## THE TASK
Print out the records that follow, exactly and completely.

________________________________________

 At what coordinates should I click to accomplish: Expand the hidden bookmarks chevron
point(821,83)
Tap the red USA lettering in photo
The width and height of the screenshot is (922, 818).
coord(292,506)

________________________________________

## ANSWER SPACE
 At what coordinates should I click to accomplish: Expand the hidden bookmarks chevron
point(821,83)
Tap the red USA lettering in photo
The width and height of the screenshot is (922, 818).
coord(292,506)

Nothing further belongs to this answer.